## Written exercise
Copy out word for word everything in the data below from the line containing "This screenshot has" down to the line containing "Action: point(298,23)", with both of those lines included. Leave the pictures out of your copy.

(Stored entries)
----
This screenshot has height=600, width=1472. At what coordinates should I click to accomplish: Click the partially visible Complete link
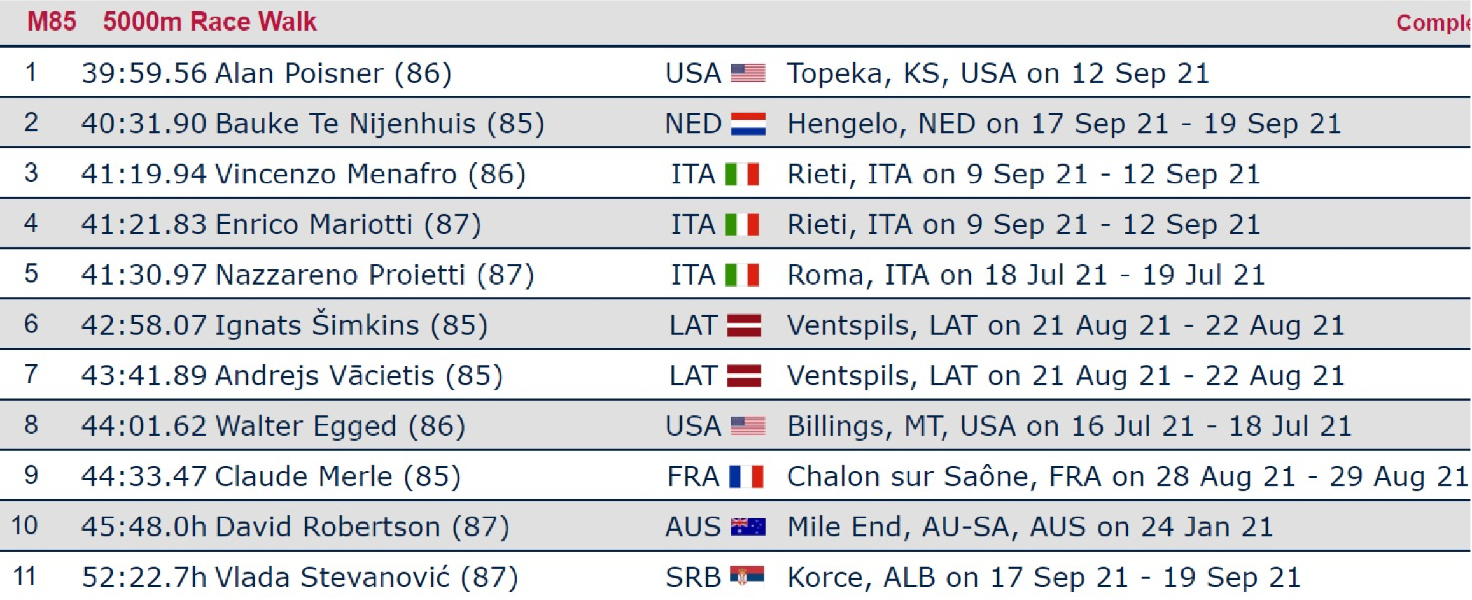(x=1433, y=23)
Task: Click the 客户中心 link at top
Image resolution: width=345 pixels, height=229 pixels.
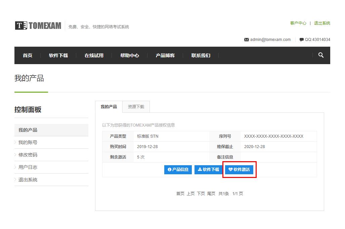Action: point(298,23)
----
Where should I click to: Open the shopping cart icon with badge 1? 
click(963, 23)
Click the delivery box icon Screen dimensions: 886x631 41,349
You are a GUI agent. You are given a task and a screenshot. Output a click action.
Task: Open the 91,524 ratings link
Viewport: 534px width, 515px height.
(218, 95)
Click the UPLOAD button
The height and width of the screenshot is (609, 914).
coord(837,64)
----
## Answer to this problem
This screenshot has height=600, width=1472. At what coordinates should I click to accomplish: Click the partially visible Complete link
(x=1433, y=23)
Task: Click the 客户中心 link at top
Image resolution: width=345 pixels, height=229 pixels.
Action: point(298,23)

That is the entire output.